In Boucher (Litigation Guardian of) v. Charles, 2013 ONSC 3120 (S.C.J.), the plaintiffs brought a r. 30.10 motion to obtain documents from a non-party, the Special Investigations Unit (SIU). The action arose out of an accident between a cyclist and a police motor vehicle. The SIU conducted an investigation and concluded there were no grounds to lay criminal charges against the officer.
In a r. 30.10 motion for production of documents from a non-party, the moving party must satisfy a two-part test: 1) the document must be relevant to a material issue in the action and, 2) it would be unfair to proceed to trial without having discovery of the document. The test sets a high bar and is permissive rather than mandatory (i.e. if it is met, the Court may order production).
The SIU conceded relevance of all of its documents except for statements from two civilian witnesses who did not witness the event. Master McAfee held that the documents were relevant, but the plaintiffs were not able to meet the second part of the test.
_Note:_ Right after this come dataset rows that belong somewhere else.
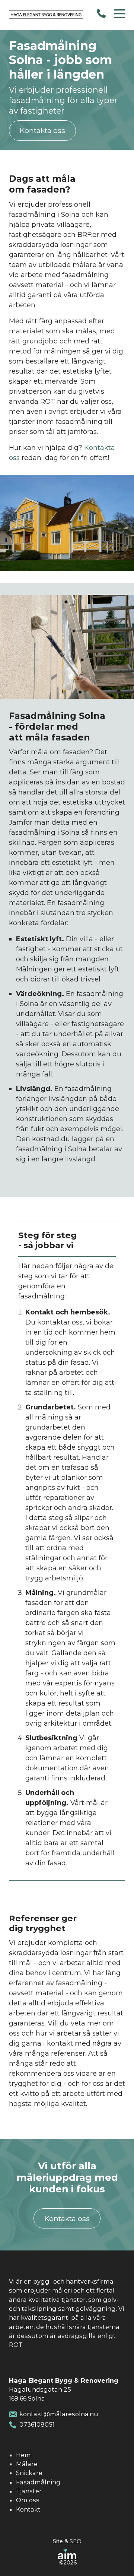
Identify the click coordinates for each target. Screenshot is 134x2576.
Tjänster (29, 2491)
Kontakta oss (42, 130)
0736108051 (37, 2424)
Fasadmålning (38, 2482)
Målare (27, 2464)
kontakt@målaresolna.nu (58, 2414)
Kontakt (28, 2509)
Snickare (29, 2473)
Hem (23, 2455)
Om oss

The witnesses had not consented to release of their statements, and the statements of witnesses given to police officers had been produced in the police file. Master McAfee also considered the public interest. The efficacy of the SIU's investigative process and its ability to discharge its mandate depends on maintaining the confidence of witnesses.
Master McAfee ordered production of a statement by a deceased witness as he would not be available to testify at trial or to provide consent to release the statement. The plaintiffs were not able to show that they would be prejudiced by proceeding to trial without the remaining documents.